Food, family and football. Those are the three Fs that Thanksgiving has become to many Americans in this day and age. Traveling long distances, rekindling ties with relatives and eating plate after plate of tasty morsels until you cant move are familiar signs that soon it will be time to put up the Christmas tree.
But somewhere within all the celebrating and cheering for your team, a brief moment is taken to reflect on what we have to be grateful for. Thanks are given for loved ones, good business, new additions to the family, weather, and a hundred other things. One little thing which can put into perspective the bounty enjoyed in this country year after year is to see how far weve come from the original three-day Thanksgiving celebration in 1621.
According to the Web site, wilstar.com/holidays, 102 English Separatists sailed from an English harbor seeking religious freedom and landed on the eastern shore of North America.
Committed to a life based on the Bible, most of these Separatists were farmers, poorly educated and without social or political standing. Only one passenger died on the two-month journey across the Atlantic. The pilgrims founded Plymouth on Dec. 21, 1620.
The Puritans who broke away from the Church of England originally emigrated to Amsterdam in 1608, then to Leiden a year later. But their dissatisfaction with the Dutch influenced their decision to set out for America.
They boarded a small ship called the Speedwell going to Southampton, where they joined up with another group of Separatists on the 180-ton Mayflower. After 65 days on the high seas, they dropped anchor at what is now Cape Cod.
Since they had been blown off course by a storm at sea and had no legal rights to where they settled, the Mayflower Compact was drawn up, and the Pilgrims started their own government.
Soon after their arrival, Samoset, a Native American belonging to the Wampanoag tribe, walked into their midst and said, Welcome, Englishmen. The pilgrims were introduced to Chief Massasoit and another Native American, Squanto. Chief Massasoit offered his help and after exchanging gifts, the two groups signed the Treaty of Friendship.
With the help of the Wampanoag, the newcomers learned the Native Americans methods of hunting, fishing and farming. When Massasoit and Squanto were captured by another native tribe, the Narraganset, the Pilgrims sent 10 men to confront the Narraganset, and Massasoit and Squanto were released.
Only half of the pilgrims survived the first winter in the new world. Bitter cold and a lack of food did little to help. An inadequate number of houses forced some to stay aboard the Mayflower until the following spring.
In October of 1621, Plymouth Governor William Bradford, who coined the term pilgrim, declared a feast to give thanks to God for their first harvest. Massasoit and 90 other Wampanoag joined the 52 Pilgrims for the feast.
The English served wild turkeys, geese, and ducks. The Wampanoag brought five deer, along with lobsters, clams, oysters, and fish. The feast also included cucumbers, carrots, cabbages, turnips, radishes, onions, beets, corn, and wild fruits.
Nowadays the pilgrimage is by car, airplane, bus or train, maybe even bicycle.
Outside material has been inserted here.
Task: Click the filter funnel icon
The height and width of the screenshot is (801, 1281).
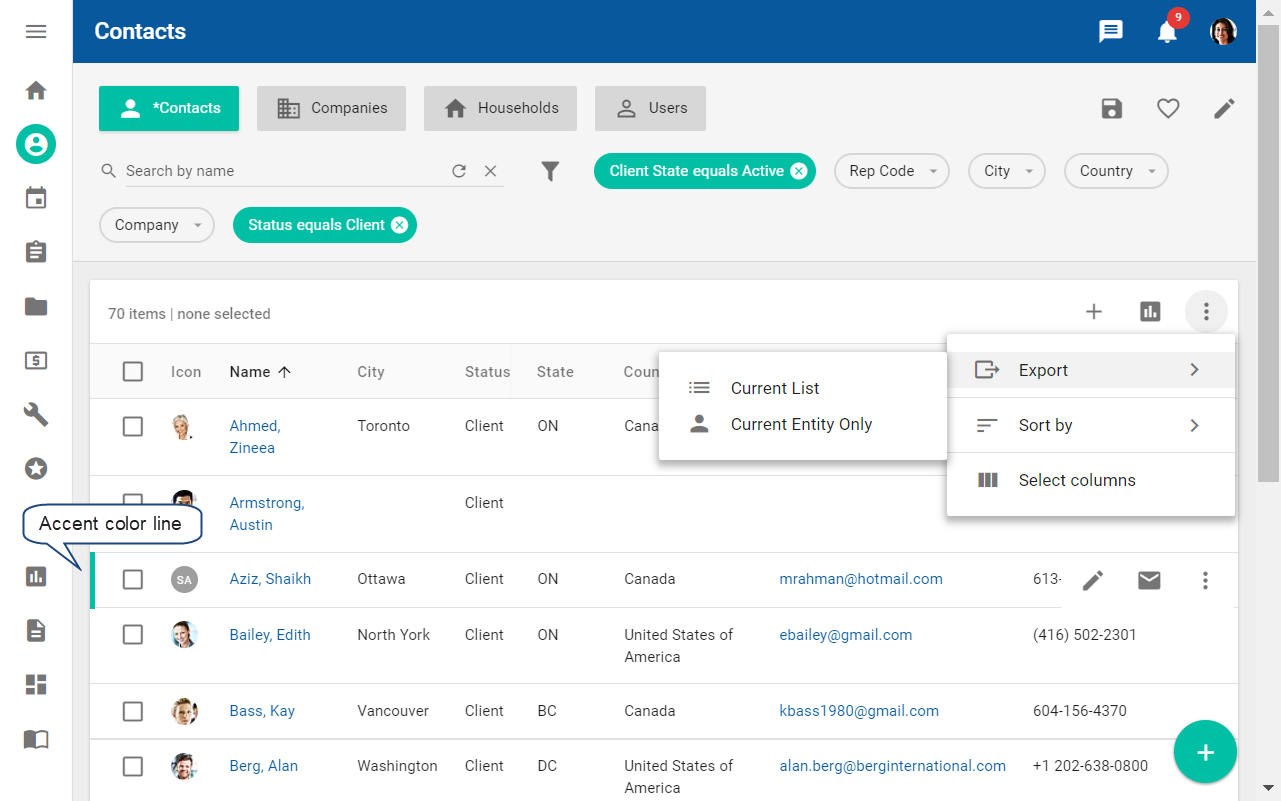Action: tap(550, 172)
Invitations arrive via e-mail or over the phone. Some are invited through the quaint use of snail mail. Somehow, everyone gets to where they are going, happy and hungry.
When the feast is unveiled, there is usually a big, juicy turkey with stuffing or a baked ham. Mountains of mashed potatoes, yams with marshmallows, cranberry sauce, and exotic vegetable dishes of every kind crowd the long table. Other tables are set up to hold pumpkin, lemon meringue, cherry and apple pies. Red wine and white wine flow, coffee brews in the kitchen, milk chills in the fridge with the Cool Whip. Everyone is dressed warmly in sweaters and cardigans. The constant chatter of conversation nearly drowns out the game on the tube.
Amidst all of this joyous company, one can look around and count a dozen or two things to be thankful for. Simple stuff like heat and laughter, plumbing, remote controls, dish washing liquid, music, Tupperware and Crayola crayons clutter our world without much notice.
After the tryptophan has kicked in and your eyes are heavy as lead, but before you drift off for an early evening nap, imagine youre a pilgrim sitting down with John Alden, Myles Standish, John Carver and William Brewster to eat at a long wooden table.
The Wampanoag sit beside you and share their venison and seafood. The smell of freshly cooked game floats about you. Its 1621 and the new worlds struggle is before you. Youre going to need all the nourishment you can get.
Then, when you wake up suddenly from your nap and go foraging for that second piece of pumpkin pie piled high with whipped topping, it will taste sooo much better!